Du ton solennel qui convenait aux membres de la maison de son fils, Jessica dit : « Subakh ul kuhar, Harah. La nuit t’a-t-elle trouvée en bonne santé ? »
Sur le même ton, Harah répondit : « Subakh un nar. Je suis en bonne santé. »
Sa voix n’avait presque aucune tonalité. A nouveau, elle soupira.
Jessica perçut de l’amusement chez Alia.
« La ghanima de mon frère est en colère contre moi », dit Alia avec son léger zézaiement.
Jessica remarqua le terme qu’elle venait d’employer à propos de Harah : ghanima. Les subtilités du langage Fremen donnaient à ce mot le sens de « quelque chose acquis durant la bataille ». La façon dont il avait été prononcé impliquait que ce « quelque chose » n’avait plus sa fonction d’origine, que ce n’était plus qu’un ornement, un fer de lance utilisé pour lester un rideau.
Harah tourna vers Alia un visage sombre. « N’essaye pas de m’insulter, enfant. Je connais mon rang. »
« Qu’as-tu fait encore, cette fois-ci ? » demanda Jessica à sa fille.
Ce fut Harah qui répondit. « Non seulement elle a refusé de jouer avec les autres enfants aujourd’hui, mais elle s’est introduite là où…»
« Je me suis cachée derrière les tentures et j’ai assisté à la naissance de l’enfant de Subiay, dit Alia. C’est un garçon. Il a crié… Quels poumons ! Quand il a eu assez crié…»
« Elle est apparue et l’a touché, dit Harah. Et il s’est arrêté. Tout le monde sait qu’un bébé Fremen doit crier à sa naissance s’il est au sietch, parce que plus tard, au cours du hajr, il ne pourra plus le faire. »
« Il avait assez crié, dit Alia. Je voulais seulement sentir son étincelle, sa vie. C’est tout. Et quand il m’a sentie, il n’a plus voulu crier. »
« Cela a fait encore parler les gens », dit Harah.
« Le garçon de Subiay est sain ? » demanda Jessica. Elle devinait que Harah était profondément troublée par quelque chose d’autre et elle se demandait quoi.
« Aussi sain que peut le désirer une mère, dit Harah. Ils savent qu’Alia ne lui a fait aucun mal. Il ne leur importe pas tellement qu’elle l’ait touché. Il s’est calmé aussitôt et il était heureux. C’était…» Harah se tut et haussa les épaules.

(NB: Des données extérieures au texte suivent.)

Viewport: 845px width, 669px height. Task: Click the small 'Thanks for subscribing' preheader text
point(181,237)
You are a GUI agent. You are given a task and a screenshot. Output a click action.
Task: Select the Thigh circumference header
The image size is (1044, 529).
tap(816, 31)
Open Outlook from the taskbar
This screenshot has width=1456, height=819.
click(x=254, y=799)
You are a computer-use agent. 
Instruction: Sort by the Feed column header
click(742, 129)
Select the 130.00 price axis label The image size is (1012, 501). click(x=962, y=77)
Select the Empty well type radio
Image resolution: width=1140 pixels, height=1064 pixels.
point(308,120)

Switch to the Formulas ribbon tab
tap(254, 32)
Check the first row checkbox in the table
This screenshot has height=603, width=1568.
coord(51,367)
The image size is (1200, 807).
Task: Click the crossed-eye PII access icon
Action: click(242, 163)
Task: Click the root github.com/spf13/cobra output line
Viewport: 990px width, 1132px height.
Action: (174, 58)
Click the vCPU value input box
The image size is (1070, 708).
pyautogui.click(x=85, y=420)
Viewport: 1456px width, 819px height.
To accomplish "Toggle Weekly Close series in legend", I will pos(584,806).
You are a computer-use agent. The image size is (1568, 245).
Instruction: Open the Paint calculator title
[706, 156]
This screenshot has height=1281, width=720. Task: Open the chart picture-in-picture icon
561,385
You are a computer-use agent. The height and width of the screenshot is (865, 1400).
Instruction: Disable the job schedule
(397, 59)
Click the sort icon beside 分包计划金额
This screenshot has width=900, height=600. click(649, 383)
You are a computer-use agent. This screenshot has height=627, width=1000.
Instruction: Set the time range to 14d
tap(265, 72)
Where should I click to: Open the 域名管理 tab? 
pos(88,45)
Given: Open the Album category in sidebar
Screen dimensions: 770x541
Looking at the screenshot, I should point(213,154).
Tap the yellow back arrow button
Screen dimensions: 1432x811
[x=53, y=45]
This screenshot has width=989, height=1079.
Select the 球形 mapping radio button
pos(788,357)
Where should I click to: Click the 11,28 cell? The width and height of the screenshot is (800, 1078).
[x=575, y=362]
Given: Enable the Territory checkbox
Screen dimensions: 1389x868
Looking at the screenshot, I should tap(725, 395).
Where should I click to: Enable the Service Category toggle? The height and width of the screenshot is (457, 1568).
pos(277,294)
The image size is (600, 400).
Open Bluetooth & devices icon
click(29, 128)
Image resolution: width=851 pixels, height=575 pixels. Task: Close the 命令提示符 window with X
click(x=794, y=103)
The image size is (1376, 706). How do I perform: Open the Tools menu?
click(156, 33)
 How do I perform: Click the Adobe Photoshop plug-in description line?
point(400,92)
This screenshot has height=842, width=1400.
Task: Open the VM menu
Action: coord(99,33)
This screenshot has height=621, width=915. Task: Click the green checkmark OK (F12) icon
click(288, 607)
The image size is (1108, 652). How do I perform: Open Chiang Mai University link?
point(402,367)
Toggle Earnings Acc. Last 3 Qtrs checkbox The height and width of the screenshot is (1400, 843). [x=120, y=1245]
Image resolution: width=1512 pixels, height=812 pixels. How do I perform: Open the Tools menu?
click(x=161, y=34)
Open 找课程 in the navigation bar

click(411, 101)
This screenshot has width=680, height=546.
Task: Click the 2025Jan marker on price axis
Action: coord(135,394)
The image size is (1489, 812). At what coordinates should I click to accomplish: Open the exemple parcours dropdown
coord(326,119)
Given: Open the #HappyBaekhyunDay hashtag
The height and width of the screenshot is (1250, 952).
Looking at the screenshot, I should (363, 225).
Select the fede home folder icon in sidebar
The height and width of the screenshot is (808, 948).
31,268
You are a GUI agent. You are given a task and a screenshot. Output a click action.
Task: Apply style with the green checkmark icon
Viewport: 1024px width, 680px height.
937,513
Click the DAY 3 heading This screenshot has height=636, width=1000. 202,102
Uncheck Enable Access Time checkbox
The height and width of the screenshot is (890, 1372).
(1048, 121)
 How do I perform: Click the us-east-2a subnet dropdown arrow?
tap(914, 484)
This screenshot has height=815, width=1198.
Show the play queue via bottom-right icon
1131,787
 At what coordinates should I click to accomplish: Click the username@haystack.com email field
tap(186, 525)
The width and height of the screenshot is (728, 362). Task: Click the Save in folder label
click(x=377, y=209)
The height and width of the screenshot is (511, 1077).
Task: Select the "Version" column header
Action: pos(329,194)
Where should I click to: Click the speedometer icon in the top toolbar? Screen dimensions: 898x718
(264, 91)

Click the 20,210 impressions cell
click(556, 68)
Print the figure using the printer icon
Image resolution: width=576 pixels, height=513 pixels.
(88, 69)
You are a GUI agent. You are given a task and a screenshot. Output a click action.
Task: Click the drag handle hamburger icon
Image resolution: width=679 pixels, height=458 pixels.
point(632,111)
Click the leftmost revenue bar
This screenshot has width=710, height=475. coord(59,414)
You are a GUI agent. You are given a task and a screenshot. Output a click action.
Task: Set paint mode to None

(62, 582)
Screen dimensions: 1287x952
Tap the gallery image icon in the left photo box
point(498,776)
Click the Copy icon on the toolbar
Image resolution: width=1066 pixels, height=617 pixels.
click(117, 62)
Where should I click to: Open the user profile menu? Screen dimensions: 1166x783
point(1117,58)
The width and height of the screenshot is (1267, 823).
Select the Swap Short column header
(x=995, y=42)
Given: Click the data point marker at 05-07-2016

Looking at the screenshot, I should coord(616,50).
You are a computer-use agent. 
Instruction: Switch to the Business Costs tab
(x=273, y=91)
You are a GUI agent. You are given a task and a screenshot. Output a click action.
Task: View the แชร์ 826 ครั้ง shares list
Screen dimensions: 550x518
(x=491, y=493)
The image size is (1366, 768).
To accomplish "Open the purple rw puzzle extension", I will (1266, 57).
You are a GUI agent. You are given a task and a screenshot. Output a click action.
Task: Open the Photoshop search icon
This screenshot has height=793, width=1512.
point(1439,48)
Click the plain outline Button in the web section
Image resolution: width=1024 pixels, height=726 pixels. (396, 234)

« L’étrangeté de ma fille, c’est cela, n’est-ce pas ? demanda Jessica. C’est la façon qu’elle a de parler de choses qui ne devraient pas la concerner avant des années et d’autres qu’elle ne devrait pas connaître… des choses du passé. »
« Comment pouvait-elle savoir ce qu’est l’aspect d’un enfant sur Bela Tegeuse ? » demanda Harah.
« Mais il était ainsi ! lança Alia. Le garçon de Subiay était exactement comme le fils de Mitha qui est né avant le départ. »
« Alia ! s’écria Jessica. Je t’ai avertie. »
« Mais, Mère, je l’ai vu et c’était vrai, il…»
Jessica secoua la tête. Elle lisait sur les traits de Harah. A qui ai-je donné le jour ? se demanda-t-elle. A une fille qui, à sa naissance, savait déjà tout ce que je savais… et plus encore. Tout ce qui lui avait été révélé dans les corridors du passé par la Révérende Mère, au-dedans de moi.
« Ce ne sont pas seulement les choses qu’elle dit, fit Harah. Il y a aussi les exercices. La façon qu’elle a de s’asseoir et de regarder les rochers en ne bougeant qu’un muscle près de son nez, un doigt ou…»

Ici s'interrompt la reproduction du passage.